**Assigned task**
Transcribe every line from the one containing "Task: Click the Delete trash can icon" to the end of the listing, exactly as written, and leave out the pictures.

**Records for the task**
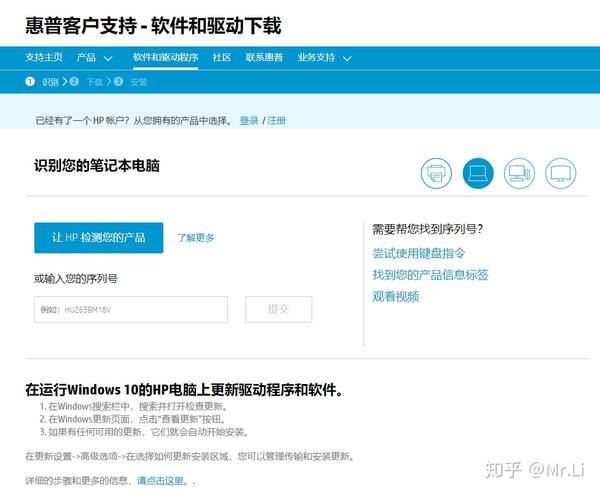Click step 1 识别 indicator
Image resolution: width=600 pixels, height=495 pixels.
43,82
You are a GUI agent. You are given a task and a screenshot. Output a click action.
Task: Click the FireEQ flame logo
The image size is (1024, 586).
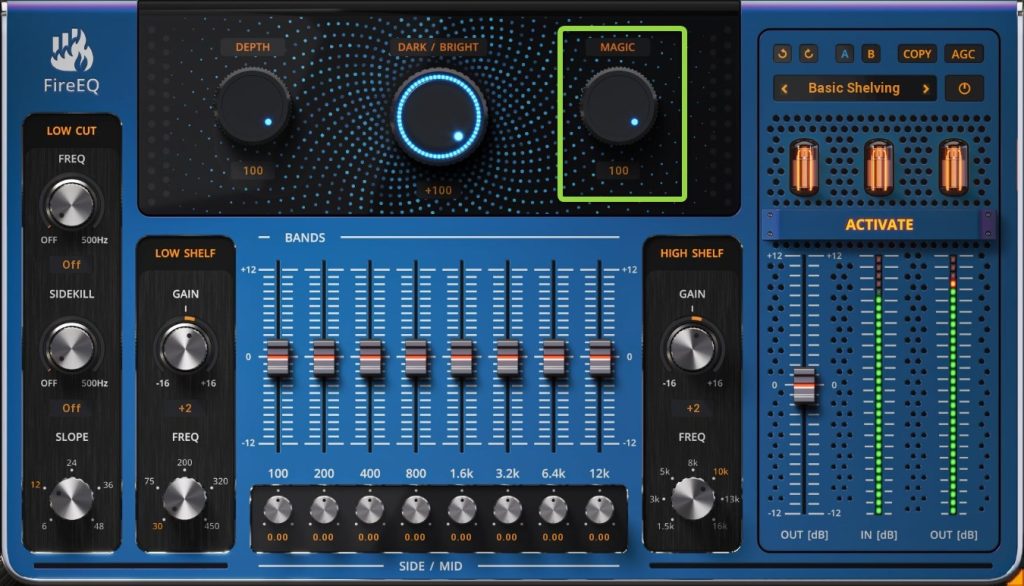coord(70,50)
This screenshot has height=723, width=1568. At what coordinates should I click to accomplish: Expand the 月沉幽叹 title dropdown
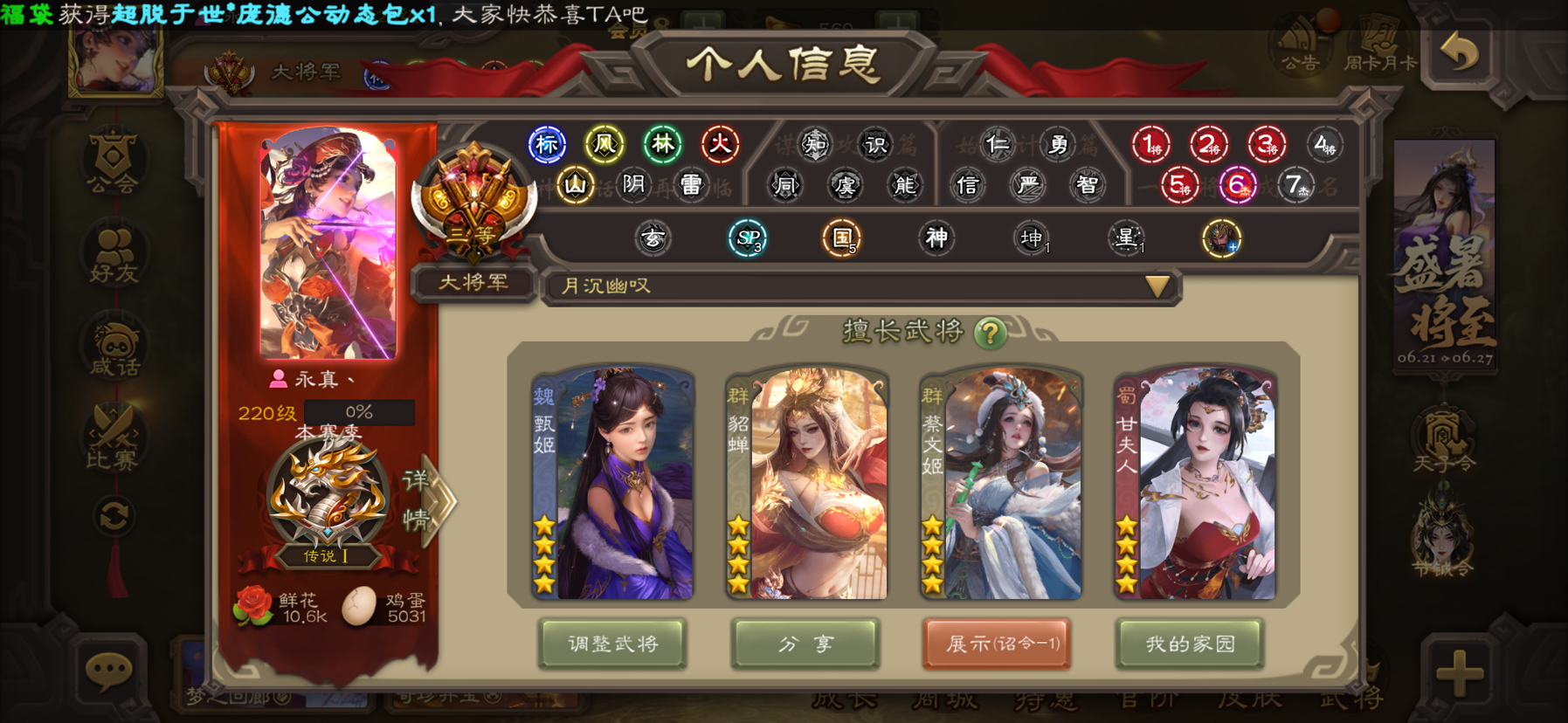point(861,286)

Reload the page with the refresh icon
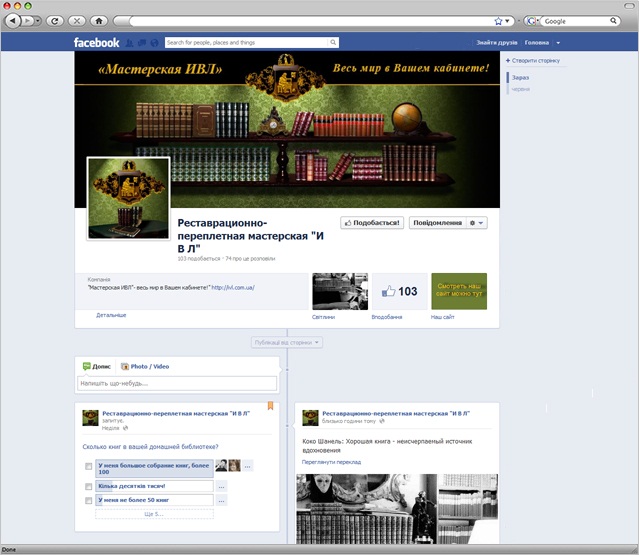pos(55,21)
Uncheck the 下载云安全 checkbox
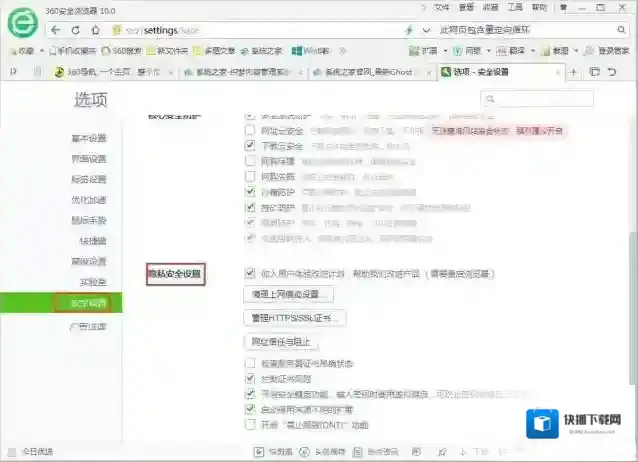 (x=250, y=146)
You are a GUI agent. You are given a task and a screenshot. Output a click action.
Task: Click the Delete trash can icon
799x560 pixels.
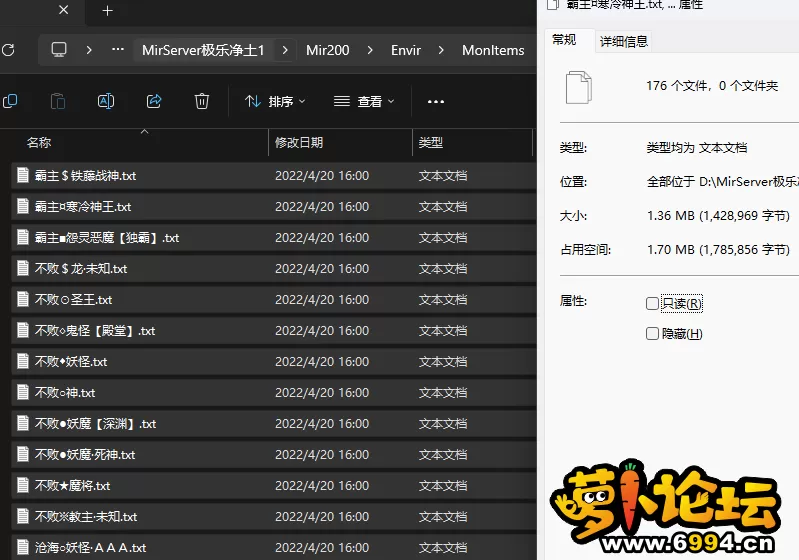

**Task answer**
Task: Click the Delete trash can icon
799x560 pixels.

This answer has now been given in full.